EXERCISE INPUTS =>
|---|

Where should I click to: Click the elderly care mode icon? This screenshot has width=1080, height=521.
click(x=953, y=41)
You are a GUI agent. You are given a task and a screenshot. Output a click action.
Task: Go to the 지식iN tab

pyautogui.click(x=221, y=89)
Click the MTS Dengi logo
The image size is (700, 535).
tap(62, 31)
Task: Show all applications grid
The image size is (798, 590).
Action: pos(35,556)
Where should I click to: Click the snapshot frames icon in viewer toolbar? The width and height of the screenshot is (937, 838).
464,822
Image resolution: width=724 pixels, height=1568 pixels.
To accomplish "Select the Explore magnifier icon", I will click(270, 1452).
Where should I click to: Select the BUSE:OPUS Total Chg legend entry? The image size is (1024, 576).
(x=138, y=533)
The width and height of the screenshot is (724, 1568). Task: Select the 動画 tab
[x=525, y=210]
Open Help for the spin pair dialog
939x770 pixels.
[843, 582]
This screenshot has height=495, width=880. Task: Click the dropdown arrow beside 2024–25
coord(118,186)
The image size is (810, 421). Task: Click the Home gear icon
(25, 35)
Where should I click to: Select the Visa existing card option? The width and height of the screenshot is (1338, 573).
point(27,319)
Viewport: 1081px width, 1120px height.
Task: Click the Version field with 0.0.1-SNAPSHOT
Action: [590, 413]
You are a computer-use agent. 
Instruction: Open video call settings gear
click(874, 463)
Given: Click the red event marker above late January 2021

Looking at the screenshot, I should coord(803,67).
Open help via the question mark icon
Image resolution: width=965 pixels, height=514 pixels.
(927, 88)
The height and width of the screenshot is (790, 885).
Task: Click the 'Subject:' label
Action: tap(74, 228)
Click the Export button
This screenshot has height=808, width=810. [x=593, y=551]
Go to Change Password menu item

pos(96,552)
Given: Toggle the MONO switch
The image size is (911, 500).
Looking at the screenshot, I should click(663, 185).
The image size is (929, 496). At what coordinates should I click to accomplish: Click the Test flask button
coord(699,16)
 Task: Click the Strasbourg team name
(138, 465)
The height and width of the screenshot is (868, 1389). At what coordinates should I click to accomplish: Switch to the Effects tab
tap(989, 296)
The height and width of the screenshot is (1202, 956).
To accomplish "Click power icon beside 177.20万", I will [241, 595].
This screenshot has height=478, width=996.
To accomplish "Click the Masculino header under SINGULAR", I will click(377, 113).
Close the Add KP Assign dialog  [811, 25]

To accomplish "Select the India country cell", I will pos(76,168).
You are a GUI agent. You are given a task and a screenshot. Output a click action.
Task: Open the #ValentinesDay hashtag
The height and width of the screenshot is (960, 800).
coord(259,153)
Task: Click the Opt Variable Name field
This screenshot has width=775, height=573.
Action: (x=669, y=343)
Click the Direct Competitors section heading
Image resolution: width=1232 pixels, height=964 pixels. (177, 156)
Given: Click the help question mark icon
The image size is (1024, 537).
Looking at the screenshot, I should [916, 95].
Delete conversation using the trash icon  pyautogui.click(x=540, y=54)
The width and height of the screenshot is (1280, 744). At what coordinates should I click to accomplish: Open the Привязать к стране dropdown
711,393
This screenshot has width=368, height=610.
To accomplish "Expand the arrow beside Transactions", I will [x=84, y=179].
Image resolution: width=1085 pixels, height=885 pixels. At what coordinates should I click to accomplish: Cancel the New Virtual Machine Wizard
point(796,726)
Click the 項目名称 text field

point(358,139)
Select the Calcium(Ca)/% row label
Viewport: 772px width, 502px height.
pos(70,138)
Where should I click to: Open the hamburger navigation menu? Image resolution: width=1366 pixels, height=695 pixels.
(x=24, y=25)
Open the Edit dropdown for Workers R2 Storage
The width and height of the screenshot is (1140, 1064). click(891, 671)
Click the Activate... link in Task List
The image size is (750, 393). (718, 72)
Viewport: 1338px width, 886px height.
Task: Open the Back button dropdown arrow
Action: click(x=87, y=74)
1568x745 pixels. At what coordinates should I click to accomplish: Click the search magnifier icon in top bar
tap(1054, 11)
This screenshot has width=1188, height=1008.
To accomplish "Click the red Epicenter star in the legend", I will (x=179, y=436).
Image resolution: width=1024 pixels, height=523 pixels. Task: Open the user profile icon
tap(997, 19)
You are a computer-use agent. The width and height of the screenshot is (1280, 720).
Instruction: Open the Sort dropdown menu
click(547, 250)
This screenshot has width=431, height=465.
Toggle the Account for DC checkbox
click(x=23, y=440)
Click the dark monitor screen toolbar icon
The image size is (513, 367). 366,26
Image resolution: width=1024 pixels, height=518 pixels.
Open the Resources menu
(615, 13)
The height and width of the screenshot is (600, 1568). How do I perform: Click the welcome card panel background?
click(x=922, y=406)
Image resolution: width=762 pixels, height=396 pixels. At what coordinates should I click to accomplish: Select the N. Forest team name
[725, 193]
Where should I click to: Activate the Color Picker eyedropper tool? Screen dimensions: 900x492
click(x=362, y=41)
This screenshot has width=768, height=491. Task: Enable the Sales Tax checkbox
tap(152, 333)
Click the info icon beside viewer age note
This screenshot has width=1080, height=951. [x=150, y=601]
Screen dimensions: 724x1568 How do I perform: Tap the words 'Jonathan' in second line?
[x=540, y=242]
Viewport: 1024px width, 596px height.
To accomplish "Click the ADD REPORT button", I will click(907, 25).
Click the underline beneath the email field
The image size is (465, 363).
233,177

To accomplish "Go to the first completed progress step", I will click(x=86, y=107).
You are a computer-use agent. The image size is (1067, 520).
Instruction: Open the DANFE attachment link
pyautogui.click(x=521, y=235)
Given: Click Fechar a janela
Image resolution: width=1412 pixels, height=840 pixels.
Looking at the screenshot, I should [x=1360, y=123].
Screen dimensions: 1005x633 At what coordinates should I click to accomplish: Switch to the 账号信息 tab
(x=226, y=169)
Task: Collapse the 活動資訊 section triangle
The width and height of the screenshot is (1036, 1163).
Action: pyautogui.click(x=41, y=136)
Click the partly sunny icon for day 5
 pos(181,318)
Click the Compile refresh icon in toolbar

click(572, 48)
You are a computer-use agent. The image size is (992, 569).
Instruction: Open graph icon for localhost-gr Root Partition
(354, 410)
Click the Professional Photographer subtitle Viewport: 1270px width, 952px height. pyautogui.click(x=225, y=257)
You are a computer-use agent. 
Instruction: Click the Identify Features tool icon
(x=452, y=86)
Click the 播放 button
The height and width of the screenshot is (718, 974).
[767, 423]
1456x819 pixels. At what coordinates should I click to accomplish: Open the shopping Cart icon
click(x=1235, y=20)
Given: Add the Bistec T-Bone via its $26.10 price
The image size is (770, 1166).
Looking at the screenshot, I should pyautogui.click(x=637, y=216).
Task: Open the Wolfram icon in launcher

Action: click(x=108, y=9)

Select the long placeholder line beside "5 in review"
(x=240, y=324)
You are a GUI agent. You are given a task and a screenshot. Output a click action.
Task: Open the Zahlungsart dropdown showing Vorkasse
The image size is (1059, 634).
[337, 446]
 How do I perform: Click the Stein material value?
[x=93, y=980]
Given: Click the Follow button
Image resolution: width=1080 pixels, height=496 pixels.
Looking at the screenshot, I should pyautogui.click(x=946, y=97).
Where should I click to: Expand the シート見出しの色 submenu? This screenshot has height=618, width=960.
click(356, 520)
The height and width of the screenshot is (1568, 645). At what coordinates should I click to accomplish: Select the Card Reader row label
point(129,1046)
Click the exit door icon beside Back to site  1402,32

|---|

EXERCISE DETAILS =>
Pull out every line above that holds the word "computer".

ANSWER SECTION =>
You are a computer-use agent. 
You are a computer-use agent. The width and height of the screenshot is (1280, 720).
You are a computer-use agent. The image size is (1067, 520).
You are a computer-use agent. The image size is (992, 569).
You are a computer-use agent. 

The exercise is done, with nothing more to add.